New Delhi: India’s crude oil imports are slipping this year amid stagnant demand at home and abroad, a sign that the world’s third-largest consumer and importer may no longer be the reliable demand growth driver global markets count on.
Oil imports fell 0.6% YoY during April-July and product imports 1.5%. The slide deepened in July with crude imports declining 4.3% and products’ falling 12.7%. Exports offered little cushion with product shipments down 0.2% in July and up 0.02% over four months. In volume terms, product exports equal about a fifth of India’s combined crude and product imports. Weak imports mirror flagging demand. Domestic fuel use contracted 4.2% in July and 0.5% in April-July, dragged by lower consumption of fuel oil, naphtha and pet coke, though petrol, diesel and LPG posted growth.
Bitumen and lubricant demand turned positive in July after shrinking in the previous quarter.
From April to July, petrol demand rose 6.8%, LPG 7.5%, and diesel-India’s top fuel-only 2.6%. Jet fuel growth slowed to 2.3% in the four-month period while slipping 2.3% in July.
Brent averaged $67 a barrel in April-July, a sharp decline from $83 a year earlier. Lower prices and volumes reduced India’s crude import bill 17.5% to $40.4 billion in April-July. Product imports cost $7.6 billion, a 4% decline, while export earnings slid 16% to $12.3 billion.

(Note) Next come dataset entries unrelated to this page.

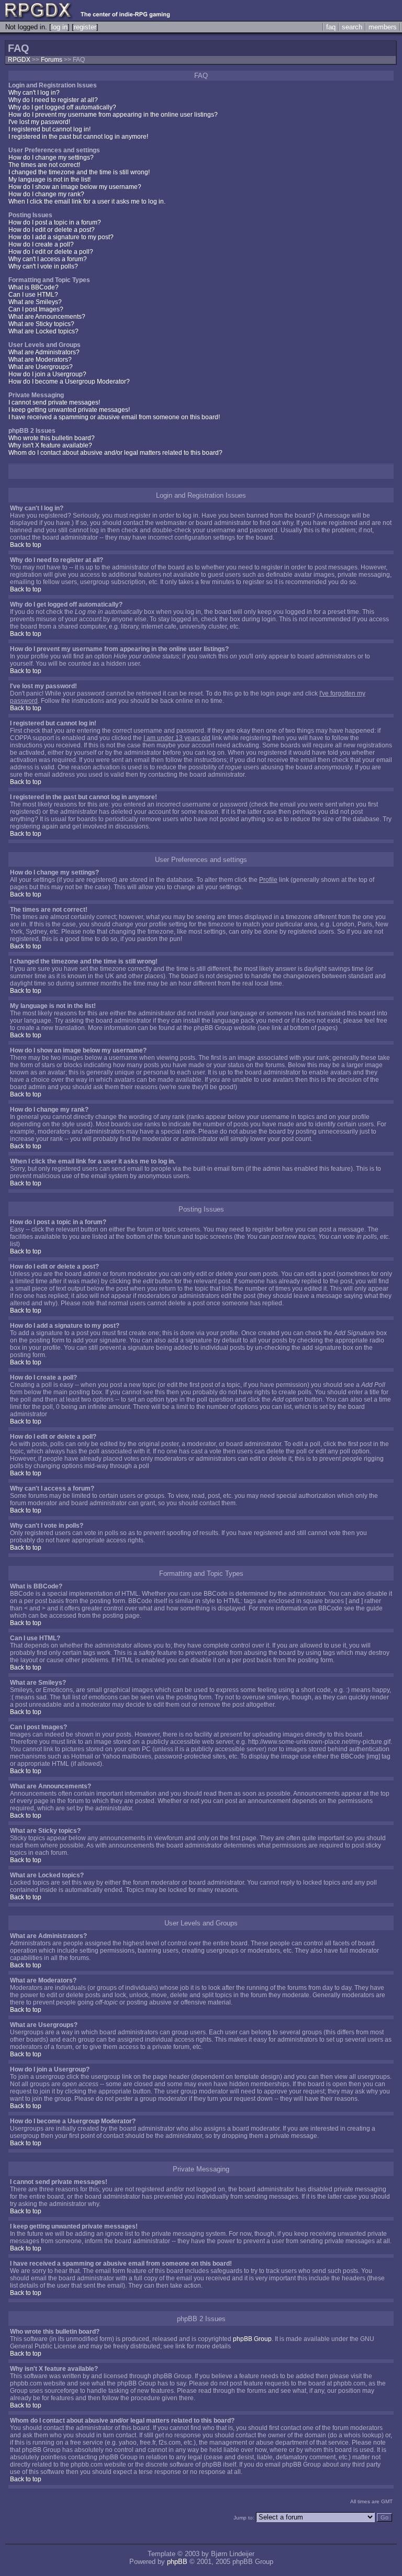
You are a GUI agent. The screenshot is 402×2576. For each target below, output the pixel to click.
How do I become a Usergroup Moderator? (69, 381)
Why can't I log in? (34, 92)
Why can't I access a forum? (47, 259)
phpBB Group (252, 2339)
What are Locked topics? (43, 331)
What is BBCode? (33, 287)
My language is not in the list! (49, 179)
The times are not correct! (44, 165)
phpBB (177, 2562)
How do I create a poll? (41, 244)
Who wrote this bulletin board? (51, 438)
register (85, 27)
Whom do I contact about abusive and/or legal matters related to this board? (115, 452)
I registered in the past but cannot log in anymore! (78, 136)
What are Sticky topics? (41, 324)
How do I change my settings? (51, 157)
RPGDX (19, 59)
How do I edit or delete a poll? (50, 251)
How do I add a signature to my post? (61, 237)
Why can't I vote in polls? (43, 266)
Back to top (25, 544)
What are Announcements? (46, 316)
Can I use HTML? (33, 294)
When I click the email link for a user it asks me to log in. (86, 201)
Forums (51, 59)
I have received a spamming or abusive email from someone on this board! (114, 417)
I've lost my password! (39, 122)
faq (331, 27)
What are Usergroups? (40, 367)
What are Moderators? (40, 359)
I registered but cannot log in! (49, 129)
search (352, 27)
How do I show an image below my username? (74, 187)
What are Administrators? (44, 352)
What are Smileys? (35, 302)
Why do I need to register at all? (53, 100)
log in (59, 27)
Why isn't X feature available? (50, 445)
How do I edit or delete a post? (51, 229)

India’s slowdown adds to global oil market worries amid weak Chinese demand and higher supplies. The US EIA sees Brent averaging $58 in Q4 2025 and $50 in early 2026. For now, uncertainties from US President Donald Trump’s tariffs and proposed penalty on India for Russian oil have lent some support to prices, but with OPEC output rising, the floor could give way.